**Screenshot grounding data:**
════════════════

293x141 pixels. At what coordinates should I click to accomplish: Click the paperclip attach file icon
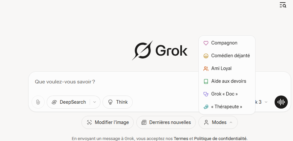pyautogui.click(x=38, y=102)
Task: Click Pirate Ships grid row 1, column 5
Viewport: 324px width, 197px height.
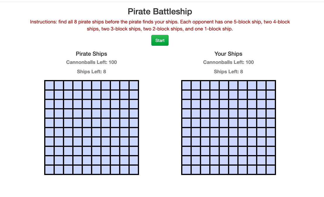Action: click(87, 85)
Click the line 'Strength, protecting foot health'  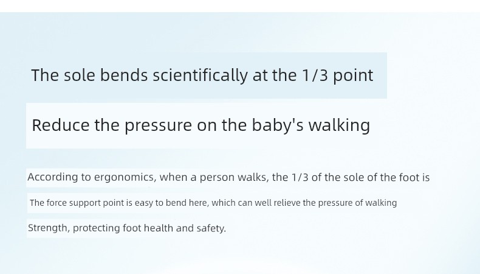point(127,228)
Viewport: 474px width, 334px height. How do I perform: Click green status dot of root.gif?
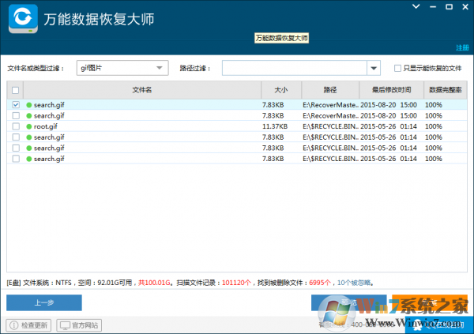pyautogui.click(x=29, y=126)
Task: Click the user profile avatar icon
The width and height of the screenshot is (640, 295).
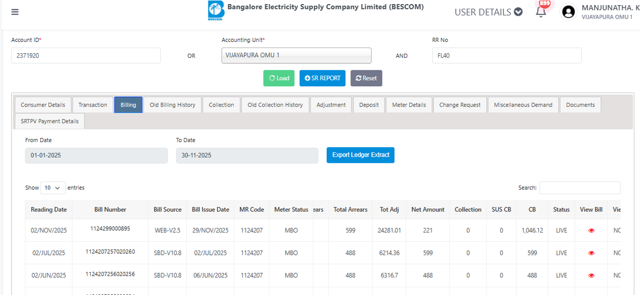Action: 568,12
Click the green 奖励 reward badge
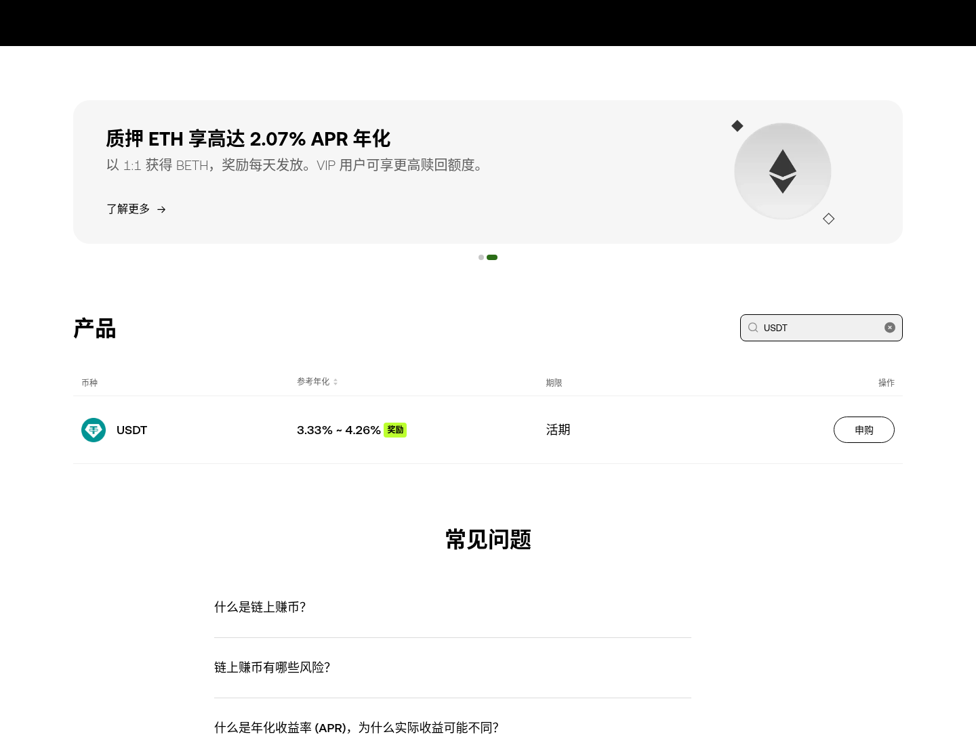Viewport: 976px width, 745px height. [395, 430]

════════════════

**ABOUT THIS EXERCISE:**
With the pictures excluded, transcribe word for word only the lines from the one containing "Viewport: 474px width, 334px" through the last line of the records.

**OUTPUT OF THE TASK:**
Viewport: 474px width, 334px height. How do I perform: Click green status dot of root.gif?
pyautogui.click(x=29, y=126)
Task: Click the user profile avatar icon
The width and height of the screenshot is (640, 295).
Action: 568,12
Click the green 奖励 reward badge
Viewport: 976px width, 745px height. [395, 430]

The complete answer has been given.